Капризная маркиза - страница 11
Собственно, это и был Монмартр — еще одна притча во языцах. Прародина Ордена иезуитов и место, откуда Генрих Наваррский разбрасывал пушечные ядра. Высочайшая точка города и эпицентр давнего восстания парижских коммунаров. Ну и, само собой, именно сюда стадами, косяками и табунами хаживали художники всех мастей и рангов. Вроде того же Пикассо, Бальзака, Аполлинера и прочих Ренуаров. Что их сюда тянуло? А что привело сюда меня?
«Жаннет крутила своей симпатичной головенкой и ничегошеньки не понимала. Капризная маркиза больше не капризничала»…
6
Обида продолжала жечь. Возможно, не так остро, как в ту первую минуту, когда меня встретил Пьер, но все равно боль не унималась. Стрелу извлекли, рану обработали, но что толку? Как известно раны лечат сном и лекарствами, — моим сегодняшним лекарством был исключительно Париж.
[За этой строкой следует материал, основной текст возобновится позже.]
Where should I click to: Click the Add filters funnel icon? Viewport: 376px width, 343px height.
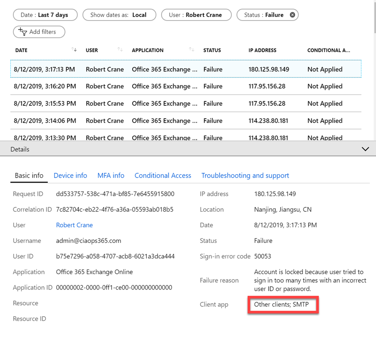pos(22,31)
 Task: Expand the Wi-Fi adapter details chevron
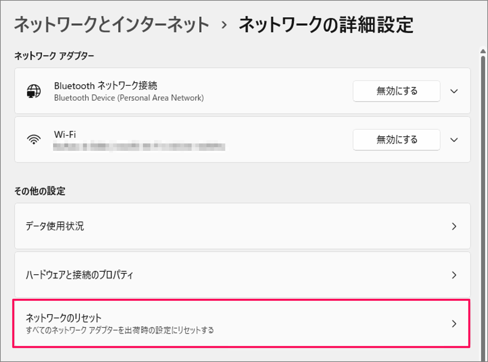point(454,139)
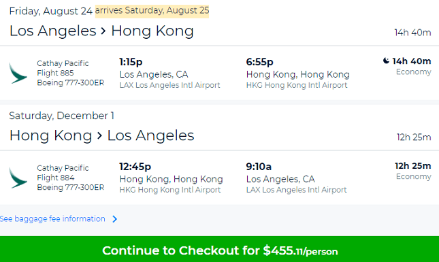This screenshot has height=262, width=439.
Task: Click the Saturday, December 1 date label
Action: tap(61, 116)
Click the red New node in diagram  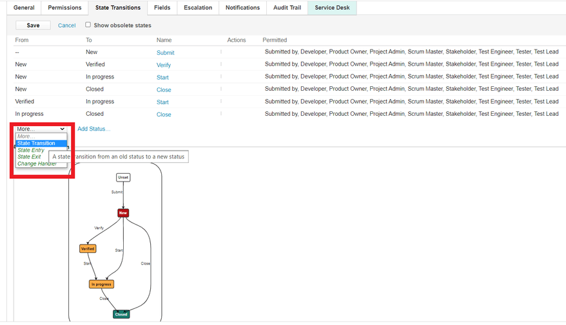(123, 212)
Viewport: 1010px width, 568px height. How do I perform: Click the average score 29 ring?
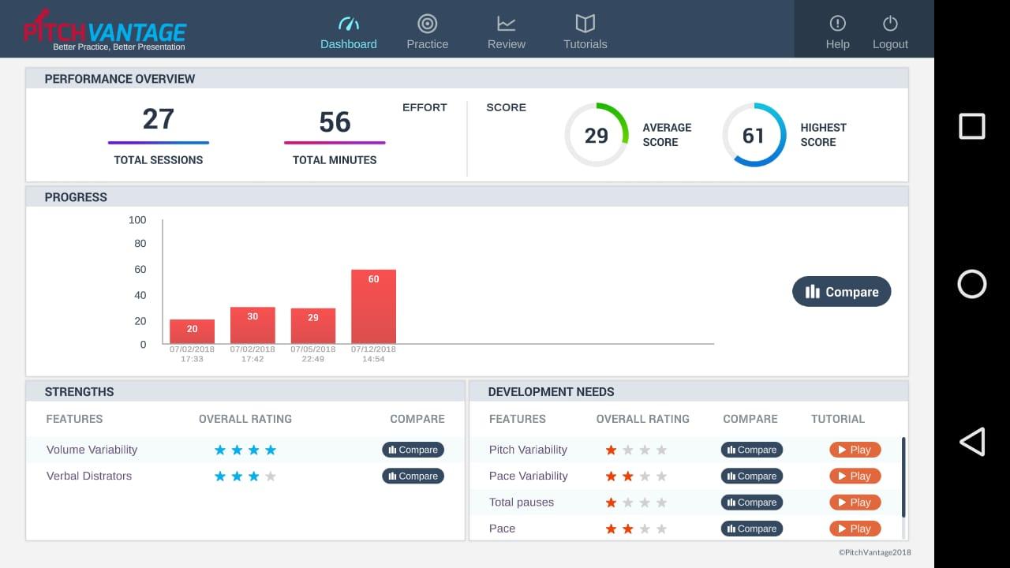click(597, 135)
Чем больше я видела, тем меньше думала о папе Сереже. Чем больше отвлекалась на здешние красоты, тем меньше вспоминала о том съежившемся до горстки времени, когда не было еще на горизонте ни Толика, ни Галечки, а были только мы — папа, мама и я. Дружный коллектив, развеселый экипаж, ничего общего не имеющий с какой-то там ячейкой общества. В самом деле, почему малышовая память ничего не сохраняет? Как это все-таки несправедливо! Разве не здорово было бы помнить себя в возрасте года или двух? Все эти игрушки-погремушки, соски-пустышки, материнскую грудь? Наверное, посчитать, — так побед, одержанных в младенчестве, будет на порядок больше, чем во всей взрослой жизни. А что? Первая собранная пирамидка, первые самостоятельные шаги, первое лето и первая осень. У детей все впервые, а потому особенно остро и сладко. У взрослых — изо дня в день скучноватое дежавю.
Словом, унывать я не спешила, барахталась, как могла. Да и почему не барахтаться? — ноги ходили, руки двигались, голова вращалась. Правда, ныло маленько в груди, но в моем распоряжении была огромная таблетка города, и оставалось только решить: глотать ее сразу или растягивать не спеша, посасывая по крохам и частям.
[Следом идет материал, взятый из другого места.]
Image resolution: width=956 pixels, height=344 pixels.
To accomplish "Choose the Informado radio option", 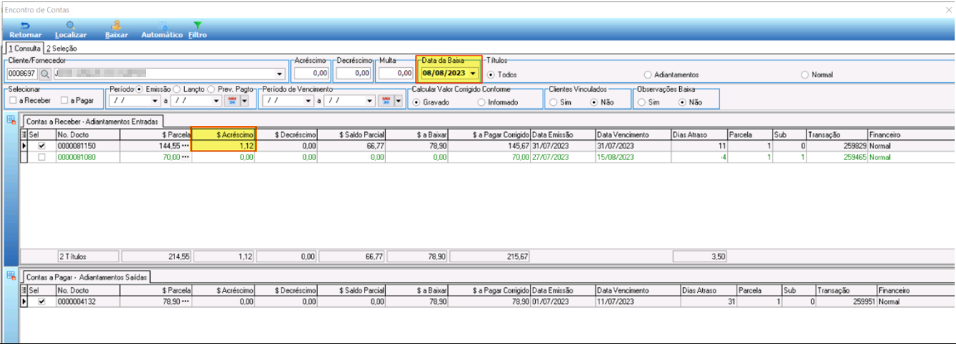I will [481, 102].
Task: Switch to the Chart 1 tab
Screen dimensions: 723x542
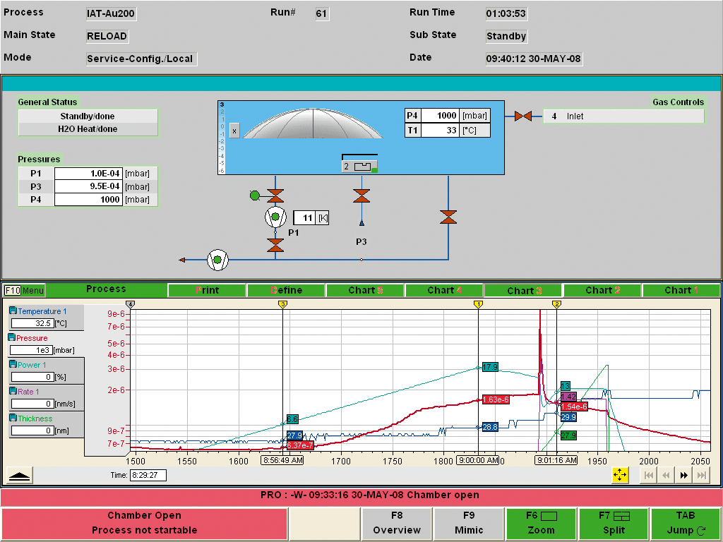Action: [x=681, y=290]
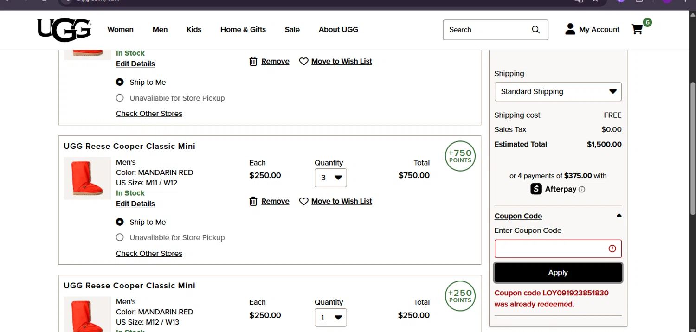Click the Afterpay info icon
696x332 pixels.
coord(582,189)
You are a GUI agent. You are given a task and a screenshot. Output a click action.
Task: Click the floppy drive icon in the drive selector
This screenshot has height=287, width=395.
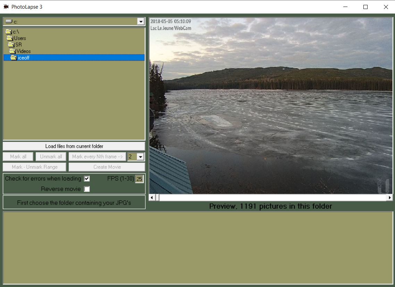[x=8, y=21]
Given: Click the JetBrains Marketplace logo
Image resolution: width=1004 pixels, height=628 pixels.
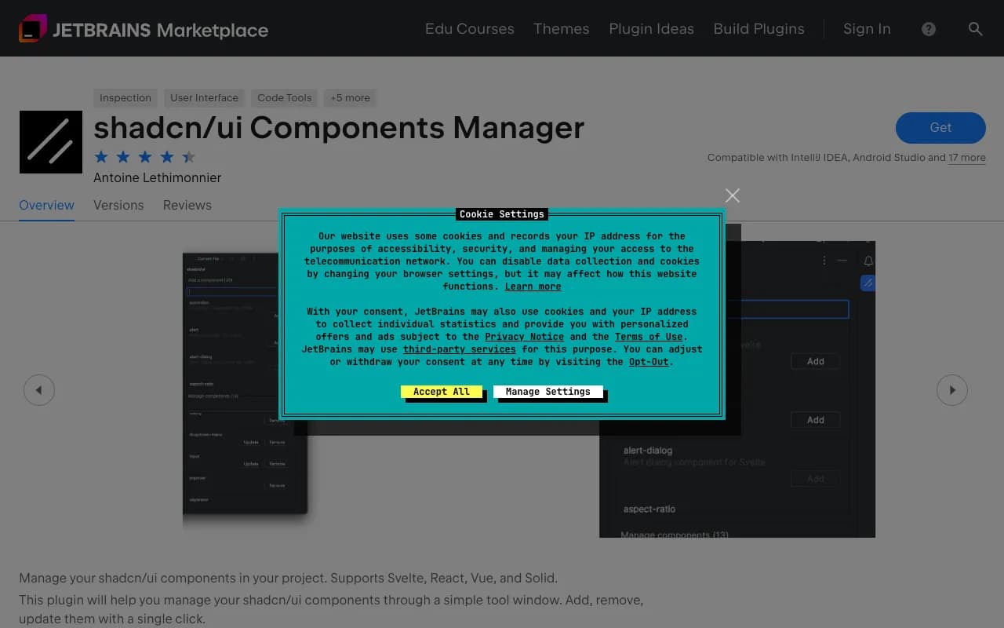Looking at the screenshot, I should (144, 28).
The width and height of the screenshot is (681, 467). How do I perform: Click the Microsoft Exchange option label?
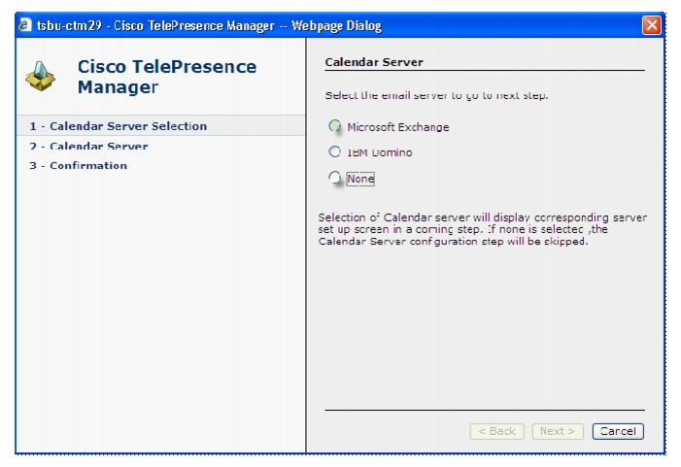click(398, 127)
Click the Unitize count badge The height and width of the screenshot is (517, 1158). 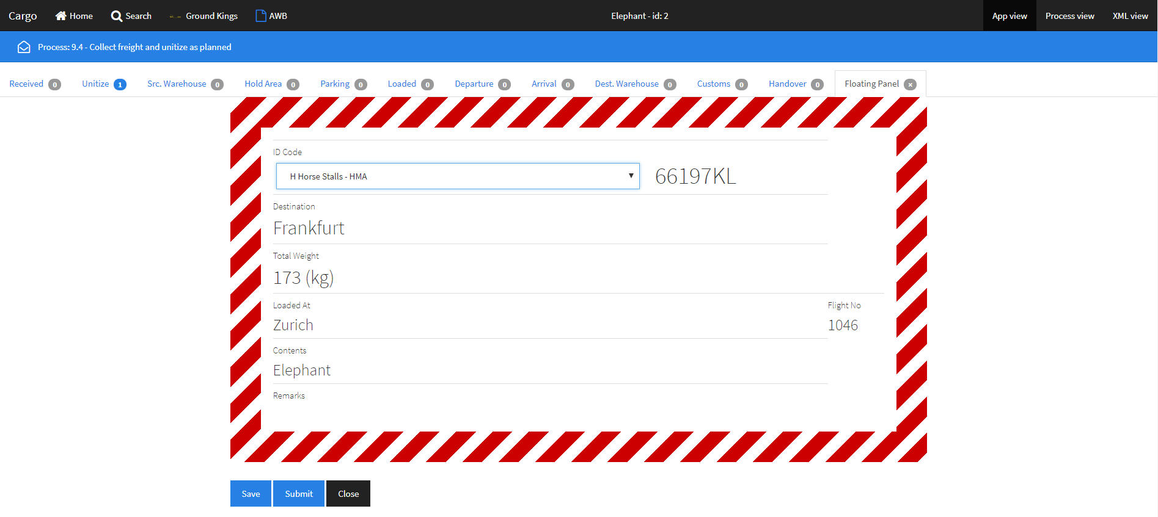pyautogui.click(x=120, y=84)
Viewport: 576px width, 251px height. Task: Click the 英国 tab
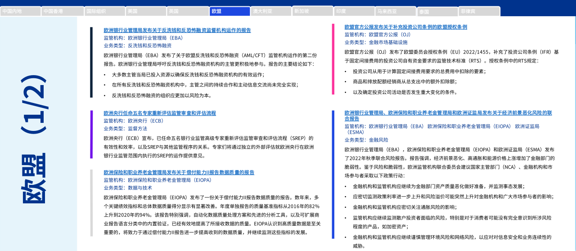(x=187, y=11)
Еще можно было сбегать в Лувр, но этого я делать не стала. Принципиально. Потому что знала: загадочную Джоконду не даст рассмотреть носорожьей толщины пуленепробиваемое стекло, а на всё прочее нужны месяцы неспешного хождения. Ну а просто зайти и бегом промчаться по этажам и залам казалось верхом нелепости.
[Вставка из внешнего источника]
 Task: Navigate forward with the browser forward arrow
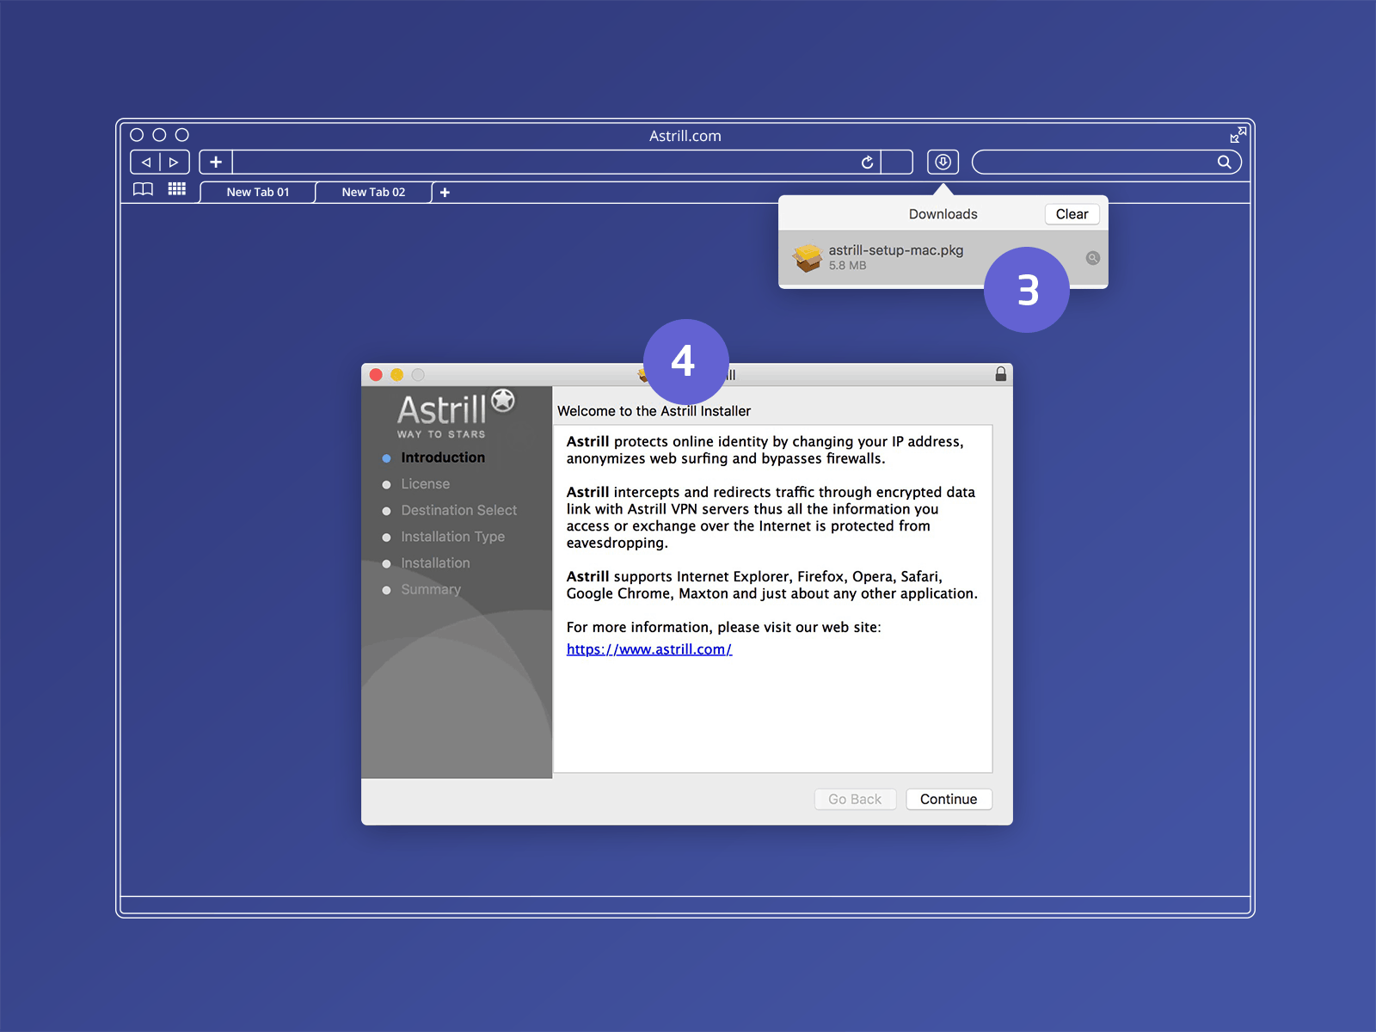(x=172, y=162)
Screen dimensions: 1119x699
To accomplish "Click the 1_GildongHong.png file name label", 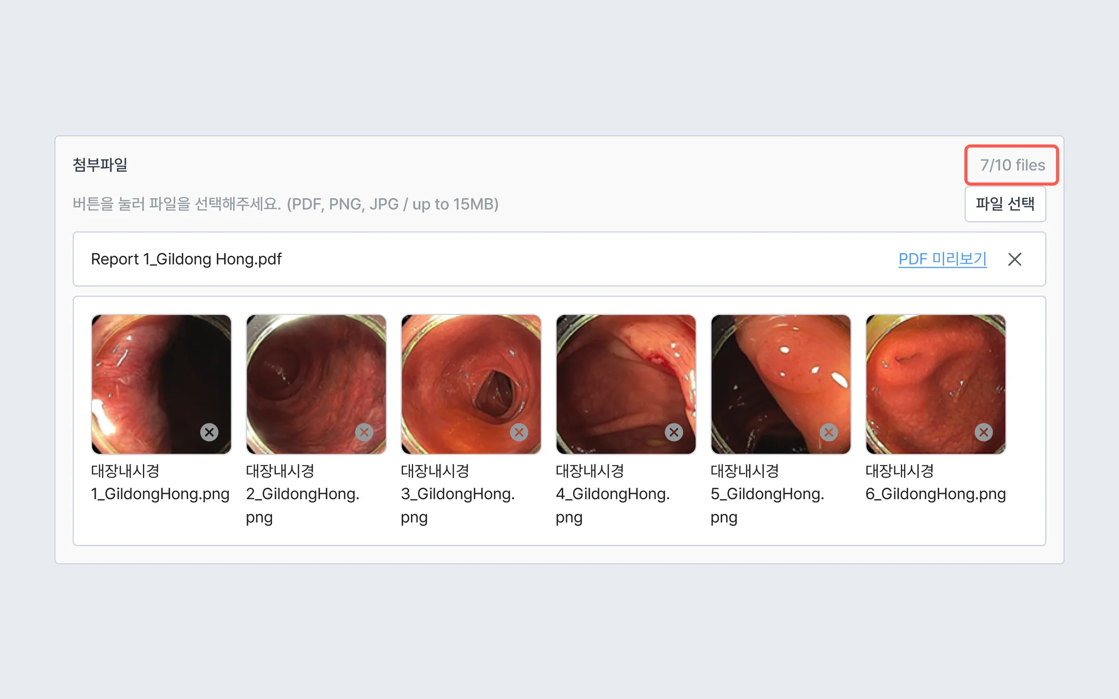I will pos(160,494).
«Быстро, быстро!» — торопили русские драгуны и гусары, забегая в местные кафе, и французы моментально подстроились. Появились множественные бистро, торгующие пирожками, кофе и сосисками. Но тех русских можно было понять, они в самом деле торопились. На войне нельзя не торопиться. Мне же торопиться было некуда.
Тем не менее в одном из таких бистро на рю Реамюр я купила солидных размеров плод авокадо, тут же за столиком его и прикончила. Странная все-таки фруктина. Маслянистая, сытная, ни на что не похожая. Говорят, Поль Брэгг обожал авокадо. Я же к авокадо относилась достаточно ровно, хотя под настроение могла и парочку откушать. На сей раз хватило одного плода. Остался только орешек — круглый, как шарик от настольного тенниса. Я катнула его по столу и лузой подставила ладонь. Но орешек в ладонь не упал, остановился на самом краешке. Все-таки шариком он не был и умел цепляться за жизнь. Я даже немного ему позавидовала. У людей так получалось далеко не всегда.
Где жить и что делать? Такие вопросы вставали сейчас передо мной. То есть, что делать, я бы, наверное, могла придумать, но вопрос с жильем казался более сложным. Будь это летом, я купила бы спальник и прикорнула в каком-нибудь парке, но меня окружала абсолютно не плюшевая зима. Конечно, не та морозная, что некогда погнала французов из разграбленной Москвы, но все-таки достаточно холодная. Если кому-то интересно, то зима в Париже — совсем как наша поздняя осень. Пусть народ и щеголял здесь без шапок, но носы все равно у всех были свекольного цвета, у многих даже откровенно сопливые. В общем, ночевать под открытым небом мне не улыбалось, а светить паспорт в гостинице представлялось делом рискованным. Если Пьер обратится в полицию, меня вычислят проще простого. Оставалось гулять до полного посинения, а после встречать Новый год по Екатеринбургу, по Москве, а потом и по местному времени. Словом, отсижусь в какой-нибудь кафешке, а может, на вокзале покукую. Тем более что вокзалов тут много — штук девять или десять — все чистенькие, с кучей увеселительных прибамбасов.